Mapping cultural differences to Bloom’s taxonomy learning objectives demonstrates the variance in instructional language. By targeting lower levels of the taxonomy of knowledge recall, less democratic countries seek to raise conformed individuals able to follow prescribed tasks and suppress the creativity and innovation that are valued in UK universities. Western higher education encourages students to master the art of scientific enquiry and self-manage their own learning, which are both very unstructured learning goals. Therefore, students’ and academics’ pedagogical expectations of instructional language differ.

Assessment feedback: ‘I did what you asked for, why don’t I get 100 per cent?’

In many Eastern countries, once a student delivers what’s expected, their marks are in the 90 to 100 per cent range. Therefore, it can be a shock to many when they get 60 to 70 per cent with a written commentary along the lines of, “Good job, you answered the question well”. Therefore, some students approach academics for an explanation of their marks. There are many who may not get in touch because of the power distance, but equally wonder why this is.

  • Ask students how they feel about their mark and feedback. What do they think they did well and why?
  • Explain that getting 60 to 70 is considered a success in the UK and that only a few students score above 80 or even 90.
  • Check if they understand the feedback comments. Is there anything to clarify?
  • How will they go about getting a better mark next time?

First, these differences in expectations are closely linked to the issue of uncertainty avoidance, which, ideally, should be addressed when providing the assignment brief and instructions. This is why explaining marking criteria in detail, with specific examples, is crucial.

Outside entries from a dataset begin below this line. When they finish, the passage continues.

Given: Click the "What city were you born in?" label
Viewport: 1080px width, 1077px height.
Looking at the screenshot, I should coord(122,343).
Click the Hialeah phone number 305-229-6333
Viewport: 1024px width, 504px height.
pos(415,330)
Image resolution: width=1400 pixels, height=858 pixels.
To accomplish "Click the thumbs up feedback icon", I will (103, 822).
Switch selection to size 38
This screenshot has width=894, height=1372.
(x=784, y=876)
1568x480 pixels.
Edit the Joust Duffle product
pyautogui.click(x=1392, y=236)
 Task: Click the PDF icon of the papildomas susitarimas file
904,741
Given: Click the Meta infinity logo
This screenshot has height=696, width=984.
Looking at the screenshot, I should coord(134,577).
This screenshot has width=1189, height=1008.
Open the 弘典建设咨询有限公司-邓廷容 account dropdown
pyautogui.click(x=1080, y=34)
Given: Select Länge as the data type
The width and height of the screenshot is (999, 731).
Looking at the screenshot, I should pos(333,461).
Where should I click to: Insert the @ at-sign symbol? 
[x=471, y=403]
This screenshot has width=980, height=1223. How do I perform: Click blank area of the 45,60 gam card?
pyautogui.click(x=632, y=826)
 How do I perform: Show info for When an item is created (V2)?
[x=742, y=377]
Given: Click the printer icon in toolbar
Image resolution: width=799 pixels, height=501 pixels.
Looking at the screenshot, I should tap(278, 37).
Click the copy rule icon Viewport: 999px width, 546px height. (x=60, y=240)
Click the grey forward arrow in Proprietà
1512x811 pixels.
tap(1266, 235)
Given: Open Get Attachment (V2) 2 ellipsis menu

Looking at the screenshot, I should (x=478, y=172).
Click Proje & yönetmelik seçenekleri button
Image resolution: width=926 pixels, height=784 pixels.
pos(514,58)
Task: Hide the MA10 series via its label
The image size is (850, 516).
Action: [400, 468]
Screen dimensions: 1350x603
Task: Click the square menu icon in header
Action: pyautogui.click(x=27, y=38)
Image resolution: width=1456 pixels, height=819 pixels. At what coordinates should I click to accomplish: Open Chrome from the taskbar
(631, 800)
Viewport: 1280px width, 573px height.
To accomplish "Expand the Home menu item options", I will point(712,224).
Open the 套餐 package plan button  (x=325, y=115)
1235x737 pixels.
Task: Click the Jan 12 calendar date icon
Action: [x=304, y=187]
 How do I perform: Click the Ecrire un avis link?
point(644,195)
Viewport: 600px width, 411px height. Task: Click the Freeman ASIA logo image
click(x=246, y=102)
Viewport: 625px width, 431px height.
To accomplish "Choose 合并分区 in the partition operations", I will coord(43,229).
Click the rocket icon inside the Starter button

Second, a feminine and masculine dimension to cultural differences applies. Feminine cultures value solidarity and social adaptation. Lower academic performance is not a big deal; an average student is the norm. Masculine societies seek brilliance, and academic failure can destroy students’ self-image, potentially leading to suicide in extreme cases. Masculine cultures prize competitiveness and the best students are considered the norm. Interestingly, the UK, China and India lean toward the masculine dimension, with students from these countries seeking feedback clarification with the view to perform better. Therefore students across the board tend to be motivated to achieve high; however, international students are used to getting much higher marks when performing well. Explaining the marking standards in the UK will help students understand their performance in context.

Disclaimer: The author wishes to acknowledge individual differences that exist within cultures. Although cultural differences are central to the piece, they do not reflect the unique characteristic of every individual. Thus the above may not apply to everyone in every situation.

Lenka Janik Blaskova is a lecturer in the psychology of education at the University of Exeter.